Roma, 27 dic. (Apcom) – Saranno principalmente le maestre della scuola d’infanzia e della primaria a rimanere bloccate, fino a quattro anni, a seguito della ‘stretta’ sui requisiti per accedere alla pensione: si tratta dei due profili prevalenti tra le 15mila donne che operano nella scuola e che rimarranno coinvolte nell’innalzamento della quota minima (dal 2011 portata a ’96’) per l’assegno di anzianità e nell’applicazione della legge n. 102/09, che dal 2012 allineerà le pensioni di vecchiaia delle donne a quelle degli uomini a 65 anni.

Nei 10.400 istituti italiani, dove l’età media di docenti e Ata è pari a 53 anni e la presenza delle donne sfiora l’84%, lo sbilanciamento è particolarmente alto nei gradi scolastici più bassi: nella scuola d’infanzia le maestre rappresentano infatti il 99,5% del corpo insegnante, leggermente di meno alle ex elementari, dove rispetto agli uomini sono il 96%. Si riduce sensibilmente, pur rimanendo la maggioranza sempre appannaggio del sesso femminile, la percentuale di docenti in servizio nella scuole medie (quasi il 78%) ed alle superiori (62%).

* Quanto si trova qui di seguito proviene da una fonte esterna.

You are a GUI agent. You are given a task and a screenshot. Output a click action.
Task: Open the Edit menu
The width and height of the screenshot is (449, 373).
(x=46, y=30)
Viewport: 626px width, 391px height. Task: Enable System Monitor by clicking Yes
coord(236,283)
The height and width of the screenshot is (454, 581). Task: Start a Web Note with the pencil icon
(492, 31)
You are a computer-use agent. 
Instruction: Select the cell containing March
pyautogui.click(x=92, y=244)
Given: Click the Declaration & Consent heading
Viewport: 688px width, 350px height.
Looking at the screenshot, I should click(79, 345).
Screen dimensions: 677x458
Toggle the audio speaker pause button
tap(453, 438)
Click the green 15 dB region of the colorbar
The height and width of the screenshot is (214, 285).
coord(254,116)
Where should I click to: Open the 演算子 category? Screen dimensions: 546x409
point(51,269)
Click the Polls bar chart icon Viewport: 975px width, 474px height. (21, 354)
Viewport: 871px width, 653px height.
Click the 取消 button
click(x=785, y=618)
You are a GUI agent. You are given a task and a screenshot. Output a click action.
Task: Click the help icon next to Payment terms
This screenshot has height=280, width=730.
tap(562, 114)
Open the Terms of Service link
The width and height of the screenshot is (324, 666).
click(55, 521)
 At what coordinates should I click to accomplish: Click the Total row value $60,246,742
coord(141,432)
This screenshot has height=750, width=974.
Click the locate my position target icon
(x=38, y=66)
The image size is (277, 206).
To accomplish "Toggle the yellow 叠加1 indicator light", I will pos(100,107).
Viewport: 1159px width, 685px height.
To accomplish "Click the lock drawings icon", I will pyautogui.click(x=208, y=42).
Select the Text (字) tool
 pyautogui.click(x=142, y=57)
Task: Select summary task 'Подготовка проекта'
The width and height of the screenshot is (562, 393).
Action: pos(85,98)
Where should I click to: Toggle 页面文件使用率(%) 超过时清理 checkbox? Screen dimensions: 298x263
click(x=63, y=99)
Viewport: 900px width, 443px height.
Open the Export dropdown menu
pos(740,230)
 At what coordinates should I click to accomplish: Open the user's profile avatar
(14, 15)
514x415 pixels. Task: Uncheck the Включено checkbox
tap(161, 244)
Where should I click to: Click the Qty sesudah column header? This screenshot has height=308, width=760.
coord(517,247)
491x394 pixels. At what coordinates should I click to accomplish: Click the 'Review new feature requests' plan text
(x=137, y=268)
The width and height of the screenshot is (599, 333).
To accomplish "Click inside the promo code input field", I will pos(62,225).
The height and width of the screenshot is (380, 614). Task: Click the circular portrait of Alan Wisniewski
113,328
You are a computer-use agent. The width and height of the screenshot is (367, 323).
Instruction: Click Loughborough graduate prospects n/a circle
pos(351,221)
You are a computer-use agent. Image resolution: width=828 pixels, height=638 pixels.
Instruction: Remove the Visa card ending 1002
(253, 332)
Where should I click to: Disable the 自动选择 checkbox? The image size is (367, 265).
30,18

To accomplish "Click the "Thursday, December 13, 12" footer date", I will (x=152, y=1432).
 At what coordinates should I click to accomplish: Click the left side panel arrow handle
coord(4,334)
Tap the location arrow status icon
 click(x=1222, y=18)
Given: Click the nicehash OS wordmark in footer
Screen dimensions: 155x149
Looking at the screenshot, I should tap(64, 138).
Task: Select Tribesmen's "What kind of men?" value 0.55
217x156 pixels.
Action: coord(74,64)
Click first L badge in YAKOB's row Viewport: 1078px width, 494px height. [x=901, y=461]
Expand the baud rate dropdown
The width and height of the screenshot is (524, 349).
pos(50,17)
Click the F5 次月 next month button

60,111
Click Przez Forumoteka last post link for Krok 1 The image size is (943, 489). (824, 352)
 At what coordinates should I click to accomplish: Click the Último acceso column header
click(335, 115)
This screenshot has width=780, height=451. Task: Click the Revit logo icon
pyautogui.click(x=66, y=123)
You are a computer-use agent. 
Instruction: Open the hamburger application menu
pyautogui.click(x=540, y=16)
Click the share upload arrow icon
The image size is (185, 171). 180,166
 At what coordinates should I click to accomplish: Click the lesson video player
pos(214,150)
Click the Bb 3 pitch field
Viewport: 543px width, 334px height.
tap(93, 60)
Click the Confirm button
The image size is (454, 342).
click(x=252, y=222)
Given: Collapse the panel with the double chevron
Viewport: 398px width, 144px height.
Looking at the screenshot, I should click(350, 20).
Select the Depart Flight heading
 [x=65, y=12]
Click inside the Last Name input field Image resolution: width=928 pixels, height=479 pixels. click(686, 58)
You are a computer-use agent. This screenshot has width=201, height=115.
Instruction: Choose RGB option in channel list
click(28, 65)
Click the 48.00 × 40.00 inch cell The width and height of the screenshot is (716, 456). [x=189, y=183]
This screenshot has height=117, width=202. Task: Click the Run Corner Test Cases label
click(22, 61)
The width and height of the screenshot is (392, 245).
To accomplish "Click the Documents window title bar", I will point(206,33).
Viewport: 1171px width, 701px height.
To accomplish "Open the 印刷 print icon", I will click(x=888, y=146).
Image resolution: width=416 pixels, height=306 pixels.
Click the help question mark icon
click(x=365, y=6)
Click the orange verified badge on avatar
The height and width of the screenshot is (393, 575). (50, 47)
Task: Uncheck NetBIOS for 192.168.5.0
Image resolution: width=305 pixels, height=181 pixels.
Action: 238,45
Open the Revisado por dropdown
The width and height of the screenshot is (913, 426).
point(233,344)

Si salveranno dall’ulteriore ‘stretta’ sulle pensioni solo le docenti che avranno accumulato almeno 96 anni – tra età anagrafica (minimo 60 anni) e servizio, poi ’97’ nel 2013 – e quelle che avranno maturato 40 anni di contributi a prescindere dall’età.

SCUOLA

Con stretta 2011/12
per migliaia donne slitta pensione

Effetto entrata quota 96 e allineamento assegno vecchiaia uomini

Roma, 27 dic. (Apcom) – Saranno diverse migliaia le insegnanti e le unità di personale amministrativo, tecnico ed ausiliario di sesso femmminile a rimanere bloccate, fino a quattro anni, a seguito della ‘stretta’ sui requisiti per accedere alla pensione: alla prevista introduzione per tutti i dipendenti pubblici, dal 1° gennaio 2011, della quota minima ’96’, derivante da almeno un’età anagrafica di 60 anni e 36 di contributi, introdotte con la riforma Damiano del 2007, le dipendenti del comparto scuola dovranno fare i conti con il diktat imposto da Bruxelles (alla base della legge n. 102/09) che dal 2012 allineerà – a 65 anni – le pensioni di vecchiaia delle donne a quelle degli uomini.

Secondo i sindacati, la doppia penalizzazione comporterà la permanenza forzata in servizio di circa 32mila donne della pubblica amministrazione: considerando che il 48% delle donne dipendenti della Pa appartiene alla scuola (su oltre un milioni di docenti e Ata l’84% sono donne), ne consegue che di queste almeno 15mila fanno capo proprio al comparto istruzione. Solo una parte di loro – le donne che quest’anno ed il prossimo raggiungeranno comunque quota ’96’, poi dal 2013 diventerà ’97’ – potrà farlo prima: molte, tutte quelle che hanno iniziato a lavorare dopo i 30 anni, saranno invece costrette a rimanere in servizio fino al compimento del 65esimo anno.